Na liminar, proferida em Minas Gerais, no dia 16 de agosto de 2024, foi afastada ou postergada a discussão de vários artigos da Portaria em questão, mas ficou claro que:

“A Lei n. 12/871/2013, em seu art. 3º, § 1º, considera que os aspectos a ser considerados na pré-seleção de municípios devem ser tomados no âmbito da região de saúde. Embora haja divisibilidade entre os dispositivos da portaria SERES/MEC n. 531/2023 e vários deles mencionem município e região, tal como o próprio § 8º, do art. 8º, da Portaria em questão, há potencial risco de utilização da interpretação mais restriva com base nas menções contidas no caput de tais dispositivos e aplicação apenas subsidiária dos demais dispositivos secundários ao caput. E se isso ocorrer, a pré-seleção tomará em consideração aspectos apenas do município em que está sediada a parte autora e não dentro da região em que está inserido. Assim, conquanto seja possível priorizar a conservação dos atos combatidos, cabe, evidentemente, ao administrador adotar técnica de decisão e processamento do pleito em questão em total conformidade com os parâmetros Lei n. 12/871/2013, a qual não restringe a análise ao município em que situada a instituição de ensino requerente, mas sim a tomada em consideração de todo o âmbito da região de saúde em que o município está localizado. Dentre duas ou mais interpretações extraíveis do texto, é impositiva aquela que seja mais compatível com a normatividade legal e constitucional. Essa aplicação/concretização do direito é realizada não apenas pelo(a) juiz(a), mas por tantos quantos têm de decidir acerca do sentido do texto normativo em relação a um determinado caso, impondo-se também ao administrador na tomada de decisões administrativas”. (Texto integrado em parágrafo único. grifos no original)

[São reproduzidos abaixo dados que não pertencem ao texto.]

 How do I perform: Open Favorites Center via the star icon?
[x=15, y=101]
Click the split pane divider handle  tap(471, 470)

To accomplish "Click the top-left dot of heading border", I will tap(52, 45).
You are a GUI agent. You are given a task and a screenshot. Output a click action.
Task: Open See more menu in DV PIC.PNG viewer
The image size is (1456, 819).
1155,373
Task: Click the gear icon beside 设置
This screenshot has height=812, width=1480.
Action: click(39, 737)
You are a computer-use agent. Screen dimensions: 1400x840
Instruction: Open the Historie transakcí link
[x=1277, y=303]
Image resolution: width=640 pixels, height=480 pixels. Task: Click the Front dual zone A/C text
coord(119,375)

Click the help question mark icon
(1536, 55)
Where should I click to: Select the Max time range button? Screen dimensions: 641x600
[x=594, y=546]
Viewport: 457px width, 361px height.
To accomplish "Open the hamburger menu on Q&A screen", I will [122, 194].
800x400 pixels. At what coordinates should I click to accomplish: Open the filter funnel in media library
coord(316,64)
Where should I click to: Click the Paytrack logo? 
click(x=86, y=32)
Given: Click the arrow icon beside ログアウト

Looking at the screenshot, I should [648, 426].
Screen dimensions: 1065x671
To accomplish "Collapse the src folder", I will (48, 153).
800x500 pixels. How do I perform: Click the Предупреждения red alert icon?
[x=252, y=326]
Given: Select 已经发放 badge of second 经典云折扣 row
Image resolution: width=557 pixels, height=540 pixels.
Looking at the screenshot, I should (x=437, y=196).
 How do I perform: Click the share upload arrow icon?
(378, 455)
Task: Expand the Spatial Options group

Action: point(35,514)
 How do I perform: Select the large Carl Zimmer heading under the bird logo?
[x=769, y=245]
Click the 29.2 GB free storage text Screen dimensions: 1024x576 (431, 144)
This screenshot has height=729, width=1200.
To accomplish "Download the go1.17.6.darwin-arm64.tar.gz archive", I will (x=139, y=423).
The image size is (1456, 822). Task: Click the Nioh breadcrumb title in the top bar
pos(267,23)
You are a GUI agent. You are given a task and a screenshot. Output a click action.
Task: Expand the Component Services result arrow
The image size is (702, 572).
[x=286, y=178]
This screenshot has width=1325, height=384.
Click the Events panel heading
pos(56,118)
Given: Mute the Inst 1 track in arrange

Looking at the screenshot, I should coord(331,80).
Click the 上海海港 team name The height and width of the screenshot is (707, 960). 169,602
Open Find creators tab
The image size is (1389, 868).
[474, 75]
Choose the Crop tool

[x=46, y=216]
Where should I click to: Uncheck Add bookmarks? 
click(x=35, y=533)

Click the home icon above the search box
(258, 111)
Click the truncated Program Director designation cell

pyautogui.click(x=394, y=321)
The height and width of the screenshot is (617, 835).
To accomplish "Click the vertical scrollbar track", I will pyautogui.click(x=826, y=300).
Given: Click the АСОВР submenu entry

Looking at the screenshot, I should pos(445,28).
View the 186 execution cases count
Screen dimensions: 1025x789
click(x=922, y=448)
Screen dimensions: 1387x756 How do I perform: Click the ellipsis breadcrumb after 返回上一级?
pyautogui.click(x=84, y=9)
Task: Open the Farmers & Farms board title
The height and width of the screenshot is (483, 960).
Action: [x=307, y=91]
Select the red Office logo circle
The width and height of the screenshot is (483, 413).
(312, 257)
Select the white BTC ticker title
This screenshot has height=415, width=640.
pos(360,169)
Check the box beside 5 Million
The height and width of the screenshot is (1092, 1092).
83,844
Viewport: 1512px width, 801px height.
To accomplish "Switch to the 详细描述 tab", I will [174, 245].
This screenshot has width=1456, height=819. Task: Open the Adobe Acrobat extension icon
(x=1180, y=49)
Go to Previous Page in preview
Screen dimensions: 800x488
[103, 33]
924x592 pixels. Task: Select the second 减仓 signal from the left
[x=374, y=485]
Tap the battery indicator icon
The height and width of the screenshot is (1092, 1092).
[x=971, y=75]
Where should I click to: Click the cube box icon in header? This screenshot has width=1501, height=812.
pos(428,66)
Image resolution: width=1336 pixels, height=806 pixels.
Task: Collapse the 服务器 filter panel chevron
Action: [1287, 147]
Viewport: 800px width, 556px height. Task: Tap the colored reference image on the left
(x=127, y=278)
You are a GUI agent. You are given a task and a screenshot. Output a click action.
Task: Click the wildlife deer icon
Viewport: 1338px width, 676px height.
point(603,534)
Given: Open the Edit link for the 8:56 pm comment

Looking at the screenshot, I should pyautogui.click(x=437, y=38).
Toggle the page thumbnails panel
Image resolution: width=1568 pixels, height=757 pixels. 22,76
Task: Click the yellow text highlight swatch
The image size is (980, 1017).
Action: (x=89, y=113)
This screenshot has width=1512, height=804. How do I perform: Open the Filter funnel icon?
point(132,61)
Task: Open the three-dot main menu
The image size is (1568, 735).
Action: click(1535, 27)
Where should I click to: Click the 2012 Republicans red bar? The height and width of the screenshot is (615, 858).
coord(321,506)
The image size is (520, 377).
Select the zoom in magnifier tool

O julgado constatou o risco de dano iminente e, com base na fundamentação acima, determinou que a decisão sobre o processo administrativo fosse baseada na Lei do Mais Médicos “…sem utilizar qualquer interpretação restritiva com base nos arts. 2º, caput, e art. 8°, caput, da Portaria SERES 531, que possa limitar a pré-seleção aos aspectos do município, devendo, em verdade, ser considerados na pré-seleção de municípios o âmbito da região de saúde, tal como exigido pelo art. 3º, § 1º, da Lei n. 12.871/2013”

O julgado é claro: diante de mais de uma interpretação possível da decisão do STF e da própria Portaria SERES/MEC 531/2023 “…é impositiva aquela que seja mais compatível com a normatividade legal e constitucional”.

Enfim, caso o MEC adote esse filtro, alguns cursos não seriam, e não serão, indeferidos. Afinal, eles atendem à necessidade social da região de saúde e, ao fazer isso, contribuem para o desenvolvimento do SUS, que deveria ser o norte interpretativo da decisão do Supremo Tribunal Federal.